Your assignment
Write out each record exactly as it stands. No pictures belong in the copy.

Top of Data shown

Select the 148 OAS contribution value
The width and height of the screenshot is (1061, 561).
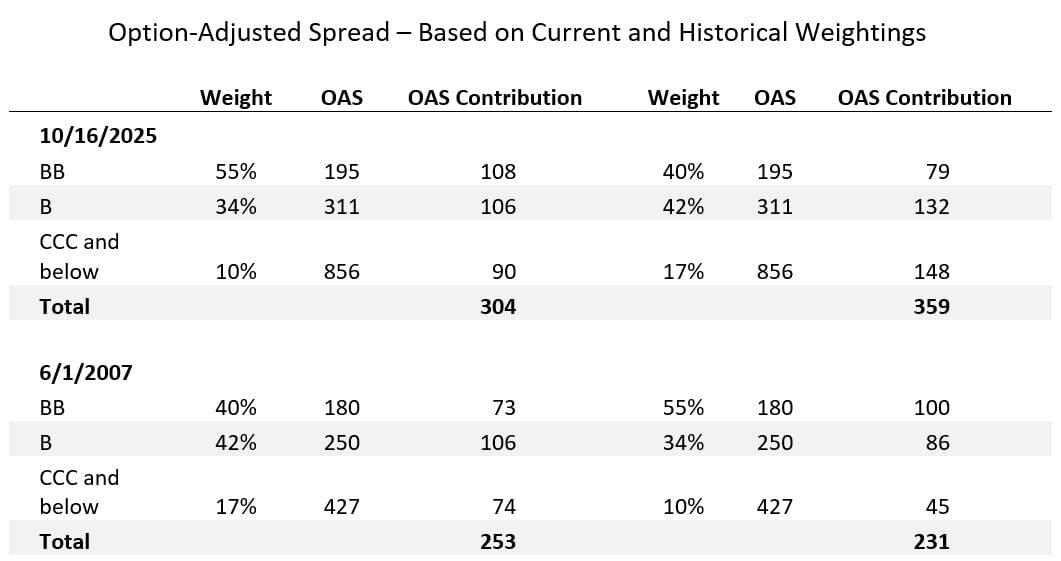[x=931, y=271]
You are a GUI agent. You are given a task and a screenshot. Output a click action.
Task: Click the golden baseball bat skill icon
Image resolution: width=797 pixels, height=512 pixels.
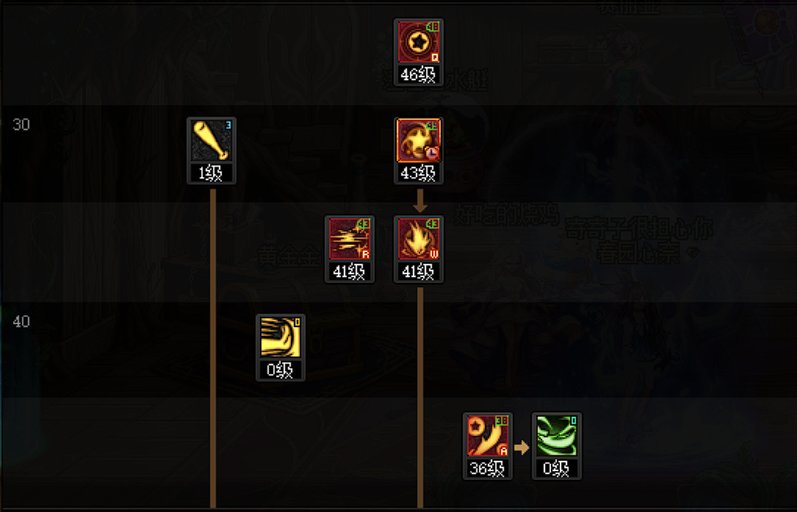(x=211, y=141)
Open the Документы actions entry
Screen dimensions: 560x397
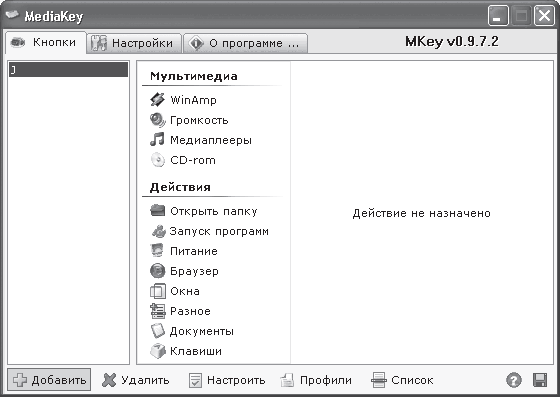[x=192, y=331]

Bottom of Data shown

Output of the task
Select the 148 OAS contribution value
The width and height of the screenshot is (1061, 561).
[x=931, y=271]
You are a GUI agent. You are given a task and a screenshot. Output a click action.
Task: Click the golden baseball bat skill icon
Image resolution: width=797 pixels, height=512 pixels.
(x=211, y=141)
Open the Документы actions entry
Screen dimensions: 560x397
[x=192, y=331]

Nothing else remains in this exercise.